Over fifteen years have passed since Bilbao grabbed headlines from all over the world. In those years, the population of urban centers around the world began to exceed those of rural areas and the tourism industry was surging with no sign of abating, leading to an assortment of cities to invest heavily in their cultural infrastructure during the economic ‘boom years’. This initiative was spearheaded by substantial performing-arts complexes (theaters, concert halls and opera houses) and lead to a total metamorphic shift in the live-art industry with efforts to combat inclusion, globalization and a dwindling audience. Now, architects were forced to balance between civic responsibility and a new form of city-branding, with politicians overwhelmingly focused on the latter. After the global financial meltdown in 2008, many of these major cultural projects (some still in construction) - combined with government mismanagement and poor attendance - resulted in intense public scrutiny and questioned the foundation of this surging iconography in architecture. This study will focus on the characteristics and campaigns for new performance architecture in a post-Bilbao environment, with an emphasis on geographically-condensed regions in Europe that traditionally have had regionalist building attitudes.
Case Study / Kulturhuset (The House of Culture)

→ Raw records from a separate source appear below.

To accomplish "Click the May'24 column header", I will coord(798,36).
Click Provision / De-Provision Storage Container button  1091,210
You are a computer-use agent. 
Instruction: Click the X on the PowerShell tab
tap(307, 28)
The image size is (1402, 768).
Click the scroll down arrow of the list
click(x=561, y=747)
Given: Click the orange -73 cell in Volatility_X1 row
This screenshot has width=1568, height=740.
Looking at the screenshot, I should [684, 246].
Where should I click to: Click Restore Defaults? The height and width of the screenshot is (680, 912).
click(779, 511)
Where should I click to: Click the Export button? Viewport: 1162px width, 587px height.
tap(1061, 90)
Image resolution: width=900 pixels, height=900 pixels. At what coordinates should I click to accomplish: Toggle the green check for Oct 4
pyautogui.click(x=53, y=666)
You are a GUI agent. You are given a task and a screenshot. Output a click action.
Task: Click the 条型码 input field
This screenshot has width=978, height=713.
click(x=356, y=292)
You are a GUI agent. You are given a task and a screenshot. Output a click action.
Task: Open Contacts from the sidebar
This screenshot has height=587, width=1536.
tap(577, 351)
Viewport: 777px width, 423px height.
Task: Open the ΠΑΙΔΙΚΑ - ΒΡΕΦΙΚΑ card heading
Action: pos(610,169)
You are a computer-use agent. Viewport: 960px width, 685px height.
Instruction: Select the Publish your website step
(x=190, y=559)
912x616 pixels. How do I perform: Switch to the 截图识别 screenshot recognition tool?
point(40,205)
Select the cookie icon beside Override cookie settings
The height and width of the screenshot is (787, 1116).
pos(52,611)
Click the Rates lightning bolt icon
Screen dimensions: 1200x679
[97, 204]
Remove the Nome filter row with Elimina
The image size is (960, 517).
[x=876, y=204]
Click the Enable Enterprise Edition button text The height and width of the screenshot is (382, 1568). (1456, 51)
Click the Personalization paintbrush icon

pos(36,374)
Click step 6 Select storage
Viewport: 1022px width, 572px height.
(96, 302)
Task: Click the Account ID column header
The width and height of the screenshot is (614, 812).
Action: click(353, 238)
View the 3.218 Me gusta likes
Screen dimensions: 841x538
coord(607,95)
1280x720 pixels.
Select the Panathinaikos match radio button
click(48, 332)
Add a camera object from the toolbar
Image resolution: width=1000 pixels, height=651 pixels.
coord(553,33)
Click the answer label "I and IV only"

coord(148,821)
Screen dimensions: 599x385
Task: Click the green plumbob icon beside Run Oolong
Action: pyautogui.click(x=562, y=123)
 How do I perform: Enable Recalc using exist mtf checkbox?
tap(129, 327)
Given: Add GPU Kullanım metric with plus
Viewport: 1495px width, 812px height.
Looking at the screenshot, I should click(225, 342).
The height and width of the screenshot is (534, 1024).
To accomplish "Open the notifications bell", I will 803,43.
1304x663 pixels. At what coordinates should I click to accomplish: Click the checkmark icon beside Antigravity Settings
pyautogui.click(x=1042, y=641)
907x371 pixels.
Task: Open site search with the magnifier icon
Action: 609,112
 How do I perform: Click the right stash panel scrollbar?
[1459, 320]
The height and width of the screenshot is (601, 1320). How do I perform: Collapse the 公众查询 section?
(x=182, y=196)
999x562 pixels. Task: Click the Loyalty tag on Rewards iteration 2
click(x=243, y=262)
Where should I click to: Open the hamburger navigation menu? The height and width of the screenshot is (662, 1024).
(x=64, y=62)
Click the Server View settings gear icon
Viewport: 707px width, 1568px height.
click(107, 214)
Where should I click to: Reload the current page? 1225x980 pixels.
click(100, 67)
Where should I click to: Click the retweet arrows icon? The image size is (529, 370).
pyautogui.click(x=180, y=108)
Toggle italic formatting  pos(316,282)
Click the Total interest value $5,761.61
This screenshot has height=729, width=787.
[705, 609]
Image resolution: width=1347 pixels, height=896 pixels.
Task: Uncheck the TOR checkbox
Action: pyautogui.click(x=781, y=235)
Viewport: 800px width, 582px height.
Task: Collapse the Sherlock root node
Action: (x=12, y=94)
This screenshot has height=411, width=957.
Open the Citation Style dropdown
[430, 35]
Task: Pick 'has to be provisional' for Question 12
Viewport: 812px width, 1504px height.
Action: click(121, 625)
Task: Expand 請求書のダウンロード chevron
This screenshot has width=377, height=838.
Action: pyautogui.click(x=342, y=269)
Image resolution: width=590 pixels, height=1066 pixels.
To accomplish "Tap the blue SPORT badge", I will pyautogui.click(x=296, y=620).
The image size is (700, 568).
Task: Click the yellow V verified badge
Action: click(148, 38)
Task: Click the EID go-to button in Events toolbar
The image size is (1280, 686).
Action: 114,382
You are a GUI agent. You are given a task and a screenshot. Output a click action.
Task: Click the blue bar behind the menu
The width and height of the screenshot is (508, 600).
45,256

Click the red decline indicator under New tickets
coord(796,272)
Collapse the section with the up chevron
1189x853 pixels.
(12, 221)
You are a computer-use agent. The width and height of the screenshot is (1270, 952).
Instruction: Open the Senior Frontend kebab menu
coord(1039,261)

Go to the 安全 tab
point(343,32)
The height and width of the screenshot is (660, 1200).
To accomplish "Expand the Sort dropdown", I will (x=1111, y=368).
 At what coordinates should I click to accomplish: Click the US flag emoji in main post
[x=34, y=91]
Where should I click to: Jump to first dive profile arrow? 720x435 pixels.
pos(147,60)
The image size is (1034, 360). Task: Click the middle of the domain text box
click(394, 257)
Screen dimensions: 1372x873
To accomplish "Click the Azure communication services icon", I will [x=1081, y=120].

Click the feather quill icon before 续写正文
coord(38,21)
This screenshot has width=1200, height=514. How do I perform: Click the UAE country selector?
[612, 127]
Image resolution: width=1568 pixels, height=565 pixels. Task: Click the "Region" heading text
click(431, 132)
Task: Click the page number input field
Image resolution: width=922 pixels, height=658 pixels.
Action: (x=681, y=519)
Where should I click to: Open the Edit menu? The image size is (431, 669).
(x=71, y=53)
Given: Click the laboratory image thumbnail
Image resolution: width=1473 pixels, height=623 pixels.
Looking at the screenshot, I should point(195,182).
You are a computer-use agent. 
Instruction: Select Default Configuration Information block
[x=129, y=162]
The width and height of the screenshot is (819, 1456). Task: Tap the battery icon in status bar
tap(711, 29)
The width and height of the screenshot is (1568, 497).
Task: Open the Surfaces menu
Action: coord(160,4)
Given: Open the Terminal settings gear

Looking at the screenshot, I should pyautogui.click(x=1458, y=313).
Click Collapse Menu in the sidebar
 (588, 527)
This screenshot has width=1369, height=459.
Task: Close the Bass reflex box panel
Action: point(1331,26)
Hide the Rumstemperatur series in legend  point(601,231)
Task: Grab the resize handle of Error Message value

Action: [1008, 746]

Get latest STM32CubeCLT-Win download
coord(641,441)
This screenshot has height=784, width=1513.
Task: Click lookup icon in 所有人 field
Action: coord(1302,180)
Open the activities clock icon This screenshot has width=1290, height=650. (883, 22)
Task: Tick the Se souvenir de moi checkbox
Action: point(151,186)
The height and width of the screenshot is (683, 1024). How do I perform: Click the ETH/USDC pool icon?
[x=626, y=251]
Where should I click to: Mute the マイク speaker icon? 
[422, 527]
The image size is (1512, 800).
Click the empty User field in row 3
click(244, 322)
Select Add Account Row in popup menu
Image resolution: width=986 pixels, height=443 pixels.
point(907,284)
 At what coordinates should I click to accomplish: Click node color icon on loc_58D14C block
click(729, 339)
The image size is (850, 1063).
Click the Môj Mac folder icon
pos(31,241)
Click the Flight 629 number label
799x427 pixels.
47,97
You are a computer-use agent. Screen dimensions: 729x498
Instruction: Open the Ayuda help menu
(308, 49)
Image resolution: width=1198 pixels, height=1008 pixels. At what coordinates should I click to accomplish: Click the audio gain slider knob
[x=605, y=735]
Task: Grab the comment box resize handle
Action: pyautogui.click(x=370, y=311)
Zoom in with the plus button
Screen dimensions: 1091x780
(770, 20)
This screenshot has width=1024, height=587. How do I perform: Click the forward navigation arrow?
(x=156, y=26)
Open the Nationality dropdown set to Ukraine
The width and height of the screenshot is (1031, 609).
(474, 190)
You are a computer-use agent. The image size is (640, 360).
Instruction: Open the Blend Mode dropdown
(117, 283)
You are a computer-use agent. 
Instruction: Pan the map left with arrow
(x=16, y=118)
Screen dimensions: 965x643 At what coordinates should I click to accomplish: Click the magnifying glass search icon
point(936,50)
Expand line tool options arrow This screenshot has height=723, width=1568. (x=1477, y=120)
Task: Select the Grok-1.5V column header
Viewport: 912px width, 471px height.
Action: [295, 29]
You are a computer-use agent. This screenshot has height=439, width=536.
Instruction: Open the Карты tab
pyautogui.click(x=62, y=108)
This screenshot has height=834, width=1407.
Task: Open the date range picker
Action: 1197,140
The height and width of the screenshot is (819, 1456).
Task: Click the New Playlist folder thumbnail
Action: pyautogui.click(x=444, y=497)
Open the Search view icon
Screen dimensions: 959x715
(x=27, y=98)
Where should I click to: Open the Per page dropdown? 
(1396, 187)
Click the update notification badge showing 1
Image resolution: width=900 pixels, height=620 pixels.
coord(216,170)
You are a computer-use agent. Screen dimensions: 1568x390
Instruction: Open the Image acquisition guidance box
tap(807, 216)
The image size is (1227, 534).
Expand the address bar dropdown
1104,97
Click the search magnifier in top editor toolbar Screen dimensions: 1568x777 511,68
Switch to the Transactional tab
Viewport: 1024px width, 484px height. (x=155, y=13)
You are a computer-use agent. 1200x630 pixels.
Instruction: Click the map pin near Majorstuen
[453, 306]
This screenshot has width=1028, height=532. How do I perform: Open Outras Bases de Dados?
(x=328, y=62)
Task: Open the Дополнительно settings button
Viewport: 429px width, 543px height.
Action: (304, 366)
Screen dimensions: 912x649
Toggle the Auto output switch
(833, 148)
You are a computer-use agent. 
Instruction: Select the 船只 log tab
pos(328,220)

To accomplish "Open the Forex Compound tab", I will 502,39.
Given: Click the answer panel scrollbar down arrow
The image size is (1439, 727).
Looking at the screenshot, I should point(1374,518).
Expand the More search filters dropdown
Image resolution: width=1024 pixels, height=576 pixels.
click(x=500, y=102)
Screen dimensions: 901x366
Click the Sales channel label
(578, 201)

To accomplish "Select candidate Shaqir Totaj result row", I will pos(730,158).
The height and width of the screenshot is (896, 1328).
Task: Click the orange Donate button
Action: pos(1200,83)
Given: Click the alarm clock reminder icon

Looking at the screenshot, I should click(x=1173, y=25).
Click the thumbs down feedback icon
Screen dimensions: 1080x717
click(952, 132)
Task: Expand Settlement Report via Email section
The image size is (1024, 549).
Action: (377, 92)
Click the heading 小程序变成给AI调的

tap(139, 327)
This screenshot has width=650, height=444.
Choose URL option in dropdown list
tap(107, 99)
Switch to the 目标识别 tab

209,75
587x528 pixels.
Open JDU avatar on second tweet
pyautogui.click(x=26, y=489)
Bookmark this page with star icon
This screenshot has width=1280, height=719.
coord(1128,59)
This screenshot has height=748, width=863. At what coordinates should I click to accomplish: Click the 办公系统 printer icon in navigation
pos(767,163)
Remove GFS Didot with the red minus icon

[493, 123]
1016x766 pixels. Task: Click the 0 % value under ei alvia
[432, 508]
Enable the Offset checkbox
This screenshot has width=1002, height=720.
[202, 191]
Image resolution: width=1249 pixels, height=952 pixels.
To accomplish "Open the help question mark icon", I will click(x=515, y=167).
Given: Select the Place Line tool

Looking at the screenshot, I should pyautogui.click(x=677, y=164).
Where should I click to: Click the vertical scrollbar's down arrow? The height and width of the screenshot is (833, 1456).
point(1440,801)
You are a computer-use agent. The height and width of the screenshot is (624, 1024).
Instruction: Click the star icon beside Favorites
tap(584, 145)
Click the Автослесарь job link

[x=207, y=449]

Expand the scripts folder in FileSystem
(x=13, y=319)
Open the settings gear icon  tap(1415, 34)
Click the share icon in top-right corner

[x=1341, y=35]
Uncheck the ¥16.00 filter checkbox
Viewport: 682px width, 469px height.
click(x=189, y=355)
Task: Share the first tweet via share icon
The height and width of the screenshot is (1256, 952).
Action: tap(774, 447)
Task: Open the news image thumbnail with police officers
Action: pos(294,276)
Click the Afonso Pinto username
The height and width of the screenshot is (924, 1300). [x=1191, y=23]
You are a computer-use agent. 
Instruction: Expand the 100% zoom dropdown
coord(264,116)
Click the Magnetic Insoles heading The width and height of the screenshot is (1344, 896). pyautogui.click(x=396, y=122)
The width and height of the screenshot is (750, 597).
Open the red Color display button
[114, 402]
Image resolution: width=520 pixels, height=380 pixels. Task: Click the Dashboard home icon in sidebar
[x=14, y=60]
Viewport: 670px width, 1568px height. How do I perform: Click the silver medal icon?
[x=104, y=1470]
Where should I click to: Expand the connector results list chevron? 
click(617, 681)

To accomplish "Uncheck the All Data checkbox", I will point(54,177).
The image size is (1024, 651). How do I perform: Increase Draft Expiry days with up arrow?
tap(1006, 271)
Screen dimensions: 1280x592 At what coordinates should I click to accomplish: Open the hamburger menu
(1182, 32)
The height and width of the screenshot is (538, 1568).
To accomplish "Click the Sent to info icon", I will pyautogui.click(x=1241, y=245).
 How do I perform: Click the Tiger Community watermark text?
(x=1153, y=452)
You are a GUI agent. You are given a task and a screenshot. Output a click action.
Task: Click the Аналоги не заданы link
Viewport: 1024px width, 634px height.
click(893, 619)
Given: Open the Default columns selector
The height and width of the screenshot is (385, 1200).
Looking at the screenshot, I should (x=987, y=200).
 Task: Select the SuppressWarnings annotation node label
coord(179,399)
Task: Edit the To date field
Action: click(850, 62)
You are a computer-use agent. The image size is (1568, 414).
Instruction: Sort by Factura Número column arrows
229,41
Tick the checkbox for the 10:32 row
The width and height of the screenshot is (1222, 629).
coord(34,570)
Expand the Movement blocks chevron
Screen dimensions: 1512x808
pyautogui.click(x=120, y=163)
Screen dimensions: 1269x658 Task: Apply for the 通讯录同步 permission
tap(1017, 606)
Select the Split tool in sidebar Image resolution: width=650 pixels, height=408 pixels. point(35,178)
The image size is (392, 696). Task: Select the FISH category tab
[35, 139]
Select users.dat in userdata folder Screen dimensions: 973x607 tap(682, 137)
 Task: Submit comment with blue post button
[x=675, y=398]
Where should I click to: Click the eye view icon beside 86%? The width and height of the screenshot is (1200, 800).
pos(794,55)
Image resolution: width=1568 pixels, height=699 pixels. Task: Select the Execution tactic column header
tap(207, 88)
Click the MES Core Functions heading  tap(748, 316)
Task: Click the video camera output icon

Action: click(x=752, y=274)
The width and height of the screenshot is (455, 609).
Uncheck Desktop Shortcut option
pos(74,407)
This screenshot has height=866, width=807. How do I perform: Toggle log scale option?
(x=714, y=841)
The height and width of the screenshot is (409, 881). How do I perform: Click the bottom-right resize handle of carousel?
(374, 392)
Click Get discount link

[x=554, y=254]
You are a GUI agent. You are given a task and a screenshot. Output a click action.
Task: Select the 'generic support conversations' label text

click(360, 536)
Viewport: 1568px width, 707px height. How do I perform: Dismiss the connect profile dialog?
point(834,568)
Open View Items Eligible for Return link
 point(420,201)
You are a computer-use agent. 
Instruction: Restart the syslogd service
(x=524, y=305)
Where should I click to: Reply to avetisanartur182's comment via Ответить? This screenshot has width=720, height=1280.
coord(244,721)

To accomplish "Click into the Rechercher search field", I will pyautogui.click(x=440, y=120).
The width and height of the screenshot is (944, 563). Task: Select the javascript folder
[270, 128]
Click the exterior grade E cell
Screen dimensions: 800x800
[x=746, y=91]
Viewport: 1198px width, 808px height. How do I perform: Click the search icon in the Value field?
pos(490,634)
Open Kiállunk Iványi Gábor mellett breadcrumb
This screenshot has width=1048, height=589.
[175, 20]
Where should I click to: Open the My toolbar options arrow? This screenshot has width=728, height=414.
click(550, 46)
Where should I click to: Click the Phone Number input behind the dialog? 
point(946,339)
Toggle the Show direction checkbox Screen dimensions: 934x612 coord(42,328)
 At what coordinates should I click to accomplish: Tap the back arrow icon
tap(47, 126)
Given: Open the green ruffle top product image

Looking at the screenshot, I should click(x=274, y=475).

During the 20th century, the population of Stockholm had exploded and the city center was no longer able to facilitate the rapid growth. With the controversial City Plan of 1946, a radical modernization project was launched to transform the old Norrmalm district of the inner city into the new modern heart of Stockholm - creating new underground metro networks, wider traffic infrastructure and new high-rise developments, at the cost of extensive and unpopular demolitions that had plagued the city through the 1950s. The new district that had emerged consisted largely of modern commercial buildings and business activities, including the Hötorget office and commercial center that had been directly inspired by emerging modernist projects such as the Lever House in New York City. The new commercial district would form around the heart of the reconstruction - a new large square, referred to as Sergels Torg, which addressed the city's continuously increasing traffic loads and the concept of separating pedestrian and car traffic, with a new sunken pedestrian plaza (the Plattan) connecting the city's popular pedestrian shopping street of Drottninggatan with the new infrastructure and commercial developments.
Consequently, to counteract the commercialism of the inner city redevelopment, the Municipality of Stockholm in association with Pontus Hultén, the influential founder of Moderna Museet, launched an architectural competition in 1965 to create a cultural center within Sergels Torg. The competition's brief asked to create a cultural institution with heavy urban and national implications, including such programs as theatres, galleries, cultural activities, and premises for the central bank of Sweden. The winning entry entitled 'Kulturhuset' was proposed by Peter Celsing, the chief architect of the Stockholm Tramways and a leader in the city's modernist movement. At a time when city redevelopment was becoming increasingly unpopular in public opinion, the project sought to rationalize and humanize large-scale construction by creating an 'open shelf', transparent multi-purpose building in which visible interior functions take the place of traditional ornament, allowing the institutional building to have an atmosphere of the street coupled with the possibilities of a cultural workshop.
SL Tram at Sergels torgIn 1974, the Center would be constructed to the south of Sergels Torg according to the proposed competition scheme, realizing an accessible seven-story shelf unit mounted on a solid concrete wall, deemed as a "cultural living room". The Swedish Parliament (the Riksdag) had decided several years before on changes to the parliament building, as a result of the abolition of the upper house. With the withdrawl of Moderna Museet's future expansion, half of the Kulturhuset would then be intended as a temporary Parliament Building while the original on Helgeandsholmen island was being remodeled into a one-House legislature. What was intended to be the major stage of the City Theatre was rapidly transformed into a main governing chamber and with the state government as a future tenant, the building’s finances were on a safe footing during the development of the project.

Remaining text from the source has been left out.